Disabling search does not disable explicit URL fetch or summarization. Lumi AI prompt diagnostics show each capability as registered/exposed or hidden with its reason.

Trusted ctx, actor, role, origin, channel, and server details are supplied by Lumi at execution time. The model cannot provide or override them.

Lumi Assistant is instructed to search for current, recent, niche, externally verifiable, or likely outdated facts. Search is also appropriate when a user asks to verify, confirm, look up, cite, find the latest, compare current options, or inspect public third-party information.

Lumi-local routes, plugin data, corrections, and help answers continue to use verified Lumi context first. Casual chat, creative writing, rewriting, translation, and formatting do not trigger search unless current factual support is needed. An explicit request not to search is respected.

Safe URL fetching

Every search result, explicit URL, selected page, and redirect is checked before use. The fetcher:

  • Allows only HTTP and HTTPS
  • Rejects URL credentials
  • Resolves DNS before connecting and pins the request to a verified public address
  • Blocks localhost, loopback, private, carrier-grade NAT, link-local, multicast, reserved, and metadata targets
  • Rechecks policy after every redirect
  • Limits redirects, time, compressed bytes, decompressed bytes, and extracted characters
  • Accepts readable HTML, plain text, XML, RSS, and Atom content only
  • Never executes JavaScript

Security blocks override administrator whitelist rules.

URL policy

Blacklist mode allows safe public URLs except matching rules. Whitelist mode allows only matching rules.

Rules may be:

  • Domain: docs.example.com
  • Domain including subdomains: example.com
  • Wildcard subdomain: *.example.com
  • Path prefix: example.com/docs
  • Full pattern: https://*.example.com/resources/*

Tracking parameters such as utm_*, fbclid, and gclid are removed from normalized search results where safe.

Extraction and result processing

The HTML extractor removes scripts, styles, navigation, footers, forms, hidden content, and other non-readable elements. It prefers <main> or <article>, then falls back to headings, metadata, and body text.
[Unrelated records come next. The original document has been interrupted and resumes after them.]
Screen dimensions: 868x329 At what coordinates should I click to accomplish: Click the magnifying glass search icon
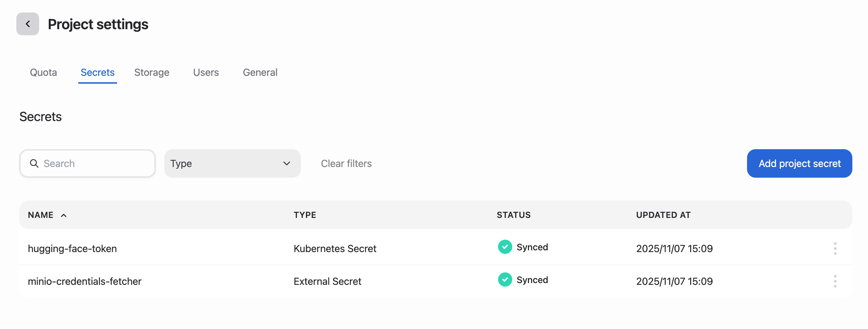(34, 163)
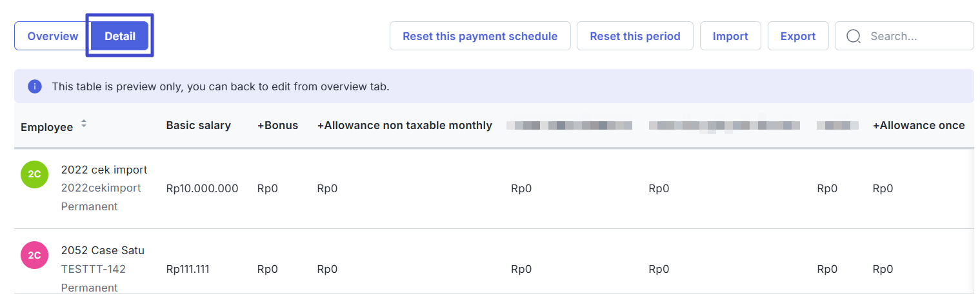Click the Reset this period button
The width and height of the screenshot is (980, 298).
click(x=635, y=36)
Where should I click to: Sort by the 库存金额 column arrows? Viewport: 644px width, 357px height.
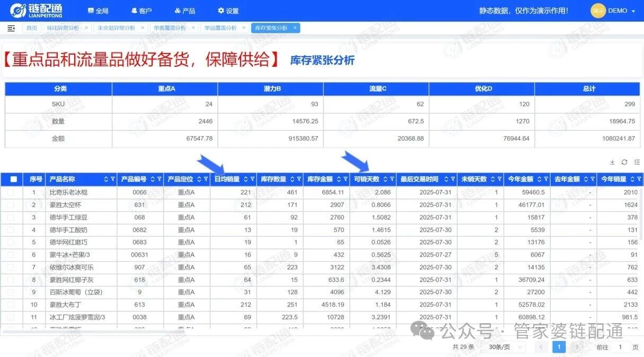339,179
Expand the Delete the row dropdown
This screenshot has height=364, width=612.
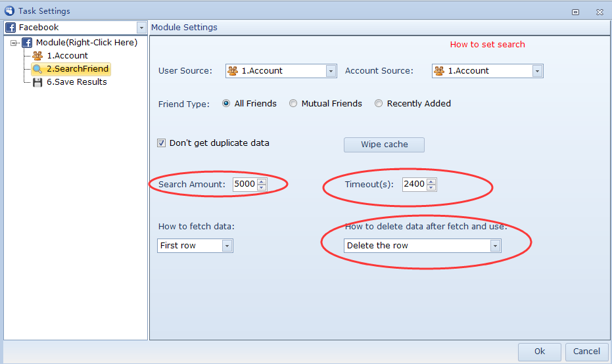click(x=495, y=246)
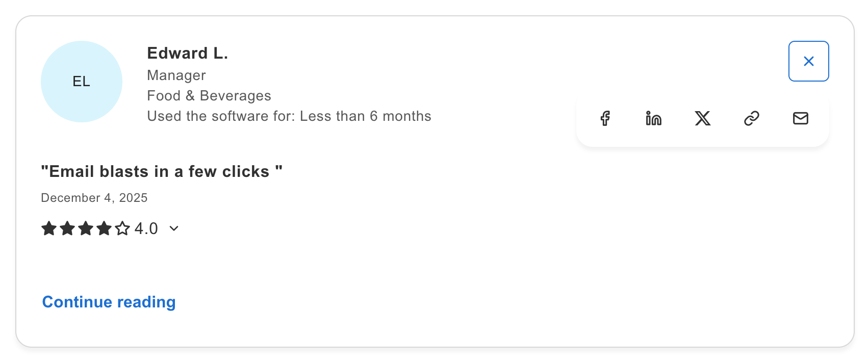Click the software usage duration text
The height and width of the screenshot is (364, 868).
289,116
Normal tool results never include raw HTML. Structured results contain:

  • Status, query, reason, provider, policy mode, cache state, timing, counts, warnings, and errors
  • Normalized title, permitted URL, domain, snippet, date, rank, source, source ID, relevance score, and policy state
  • Fetched page URL, final URL, title, description, bounded readable text, content type, fetch time, and extraction state

Lumi AI passes this structured result back to the model to produce the final natural answer. Normal users do not see raw tool JSON.

Settings

Open Plugins -> Lumi AI -> Tools -> Lumi AI Web Search -> Settings.

The tool-owned settings panel shows:

  • Provider and provider health
  • Search/fetch/summarize capability states
  • Policy mode and allowed origins
  • Last successful request and last error
  • Cache count and size
  • Recent redacted calls
  • A test field that uses Lumi Assistant's normal tool pipeline

Settings include capability toggles, URL policy, timeouts, byte/text limits, redirects, cache TTL, safe-search level, origins, source-link controls, per-origin output budgets, three rate-limit scopes, and optional external provider fields. Reset to defaults restores the no-key broker configuration.

Output limits

Results are condensed before returning to Lumi AI:

  • WebUI may use richer context and multiple sources
  • Discord receives compact context
  • Twitch receives a very short result with at most one source reference when enabled

The final Lumi response formatter still applies the platform's authoritative message limit.

Caching, limits, and diagnostics

Cache entries are stored in data/cache/ and expire according to the configured TTL. Rate limits apply independently per actor, origin, and server/channel. Rate-limited results include a retry-after value.

data/status.json stores provider health, aggregate counters, cache status, and recent redacted calls. data/audit.jsonl records actor, role, origin, capability, safe query summary/hash, reason, provider, policy decision, result count, cache state, timing, blocked reason, and status. Full page content and secrets are not logged.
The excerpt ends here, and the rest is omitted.